Homework 3: 9/20


One of the most common operations involving a matrix is a matrix-vector multiplication operation. Many engineering software programs will typically perform millions of matrix-vector multiplications. Let A be an n by n matrix with entries aij, where 1 <= i <= n and 1 <= j <= n. Let x be a size-n vector with entries xj for 1 <= j <= n. Then the product A*x is a size-n vector whose ith entry is ai1*x1 + ai2*x2 + ai3*x3 + ... + ain*xn. In other words, the ith entry of A*x is simply the dot product of the ith row of A with x.

  1. Add a method called product to the CRS class that takes a vector x (stored in a 1-dimensional float array) and returns the product of the matrix stored in the CRS object with x. The method should have the following header:
    	float[] product(float[] x)
    
    You may assume that the size of x is identical to the dimensions of the square matrix stored in the CRS object; so there is no need to do any error checking. Your implementation should take advantage of the fact that (i) in CRS representation the matrix is stored row by row and (ii) the zeroes in the matrix, which are not explicitly stored in the CRS object, make no contribution to the matrix-vector product.

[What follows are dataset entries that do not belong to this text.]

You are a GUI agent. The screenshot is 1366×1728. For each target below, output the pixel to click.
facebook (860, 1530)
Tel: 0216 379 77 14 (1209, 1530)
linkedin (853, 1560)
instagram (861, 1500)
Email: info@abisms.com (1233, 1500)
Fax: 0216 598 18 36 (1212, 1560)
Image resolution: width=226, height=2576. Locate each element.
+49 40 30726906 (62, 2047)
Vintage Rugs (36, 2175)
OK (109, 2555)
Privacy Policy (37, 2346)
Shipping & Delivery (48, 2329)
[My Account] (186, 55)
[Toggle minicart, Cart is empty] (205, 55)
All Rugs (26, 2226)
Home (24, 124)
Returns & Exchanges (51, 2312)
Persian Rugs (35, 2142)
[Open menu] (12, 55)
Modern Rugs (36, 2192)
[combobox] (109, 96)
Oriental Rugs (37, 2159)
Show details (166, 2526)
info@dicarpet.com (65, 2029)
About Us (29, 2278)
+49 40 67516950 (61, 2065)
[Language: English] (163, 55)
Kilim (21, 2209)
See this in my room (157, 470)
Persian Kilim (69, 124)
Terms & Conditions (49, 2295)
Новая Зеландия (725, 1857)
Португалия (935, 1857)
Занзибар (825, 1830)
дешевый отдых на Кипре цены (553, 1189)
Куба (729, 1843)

  2. To test and experiment with the product method, write a program called CRSTester.java. This should contain, at least, the following methods.
    1. A method called uncompressedProduct that takes an n by n matrix A, stored in the standard manner in a 2-dimensional float array, and a size-n vector x and returns the product A*x. The header for this method should be:
      	float[] uncompressedProduct(float[][] A, float[] x)
      
    2. A method called generateMatrix that takes a probability p and a positive integer n and returns an n by n matrix (stored in a 2-dimensional array). Each entry in the array is non-zero with probability p. So if p = 1/100, we would expect 99% of the entries to be 0 and 1% of the entries to be non-zero. The exact values of the non-zero entries does not really matter; just to keep things simple let us assume that each non-zero entry is a real number generated at random in the range 1 through 2. The header for this method should be:
      	float[][] generateMatrix(float p, int n)
      
    3. A method called generateVector that takes a positive integer n and returns a size-n vector. You can generate the entries of the vector at random in the range 0 through 1. The header for this method should be:
      	float[] generateVector(int n)
      
  3. The goal of your experiment is to compare the performance (i.e., running time) of product and uncompressedProduct. The general idea is that the method product needs to access only the non-zero entries of the matrix, whereas uncompressedProduct looks at all entries and therefore product should be much faster than uncompressedProduct. To perform a comparison, set p = 1/100 and generate n by n matrices with n = 500, 600, 700, ..., 1000. Also generate size-n vectors for the same values of n. Use uncompressedProduct to multiply each matrix with the corresponding vector and record the running time of uncompressedProduct. Then for each matrix, construct a CRS object and then use the method product to perform the same multiplication. Also record the running time of product.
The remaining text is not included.